When it comes to planning education goals, it may generally be considered a long-term financial goal. This is because the planning for such a goal should start from an early age of the child. Here is how one should adopt a systematic approach towards child’s career planning:

Quantifying the Goal 

It is said, ‘if one does not know the destination, any road will take you there.’ As such, the parents must quantify the goal and set the destination for their investment journey. While quantifying the required corpus amount, one should analyse their child’s interests and preferences and consider different career options for them to choose. Further, one must consider a reasonable sum towards education planning if such a goal is being conceived during the early years of the child’s life. 

Choosing the right mutual fund scheme 

Once the goal has been quantified, one should prepare a roadmap towards achieving such a goal. One may consider investing in Children’s Funds, which are specially designed towards planning for child goals. 

These are specific solution-oriented mutual fund schemes carry a lock-in period until the child attains majority, subject to a maximum lock-in period of 5 years. Such a lock-in period allows the parents to resist the temptation to redeem the investments at an early stage. 
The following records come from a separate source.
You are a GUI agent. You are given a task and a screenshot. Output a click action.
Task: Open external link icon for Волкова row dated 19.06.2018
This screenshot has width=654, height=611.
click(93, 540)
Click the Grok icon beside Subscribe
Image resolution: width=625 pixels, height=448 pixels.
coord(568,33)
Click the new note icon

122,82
Regular Investing through SIP 

One should register a SIP (Systematic Investment Plan) for steady and consistent investment towards accomplishing their goals. When the investors make goal-oriented investments, such goals work as an intrinsic motivation for them to continue their investment journey towards the desired destination. 

SIP also allows the investors to continue investing irrespective of whether the markets are moving higher or lower. Once a SIP has been registered, the investment amount is deducted automatically from the bank account periodically and invested in the specified mutual fund scheme. 
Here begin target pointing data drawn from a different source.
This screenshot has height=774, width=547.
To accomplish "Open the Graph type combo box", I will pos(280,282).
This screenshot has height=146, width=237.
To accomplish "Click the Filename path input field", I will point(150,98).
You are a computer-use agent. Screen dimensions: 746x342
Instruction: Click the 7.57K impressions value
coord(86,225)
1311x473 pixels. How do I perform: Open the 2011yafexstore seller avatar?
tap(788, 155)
Reviewing the goal and investment performance periodically 

One must regularly review the financial goal, as the assumptions taken at the time of formulating the financial plan may have changed over the period. Such changes may happen in the education costs, prevailing inflation, changes in the child’s preferences, etc. 
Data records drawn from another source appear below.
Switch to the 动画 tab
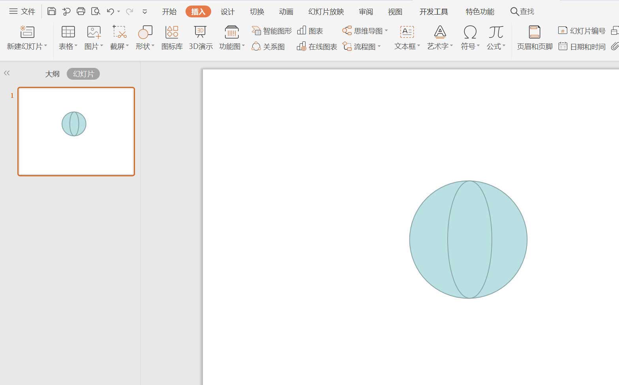Screen dimensions: 619x385 (286, 12)
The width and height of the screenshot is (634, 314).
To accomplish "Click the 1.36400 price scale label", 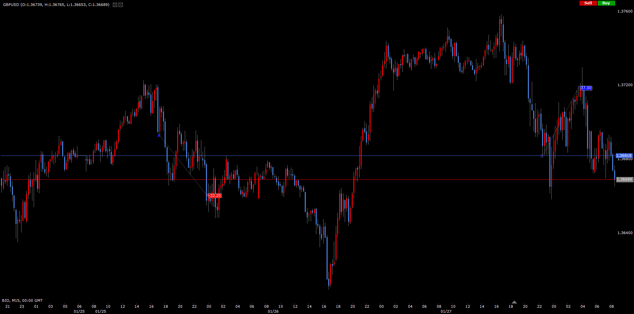I will [x=625, y=233].
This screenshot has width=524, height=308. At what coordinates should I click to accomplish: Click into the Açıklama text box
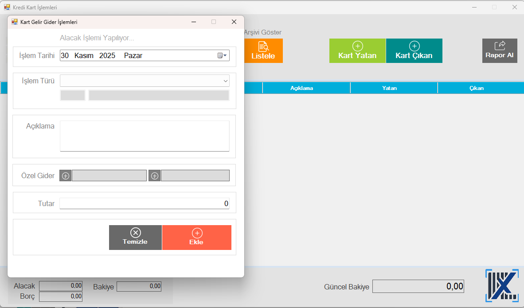coord(145,136)
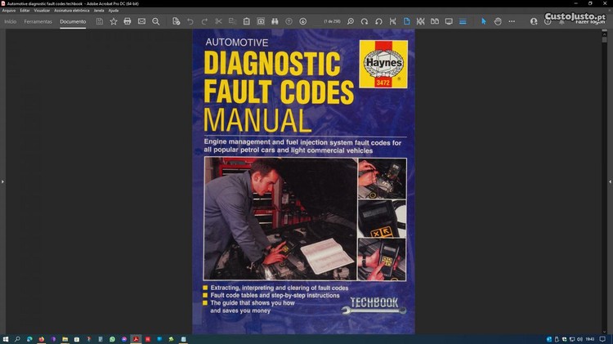613x344 pixels.
Task: Click the Print file icon
Action: 127,21
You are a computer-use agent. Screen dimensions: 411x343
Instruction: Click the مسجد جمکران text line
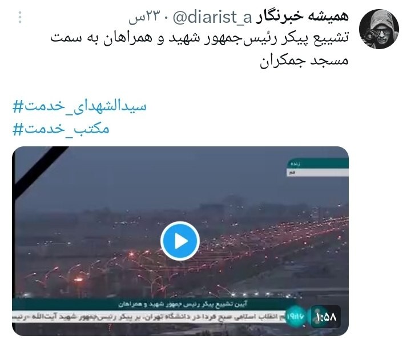[x=304, y=61]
Parents must suitably adjust their financial goal accordingly, to let the investments stay relevant. Similarly, one should also review investment performance regularly. This ensures that any shortfall in the portfolio performance may be rectified well within time, and the goals may be achieved in a time-bound manner. 

With a child’s education and career planning being one of the significant roles and goals for parents, one must adopt a systematic approach towards such goals.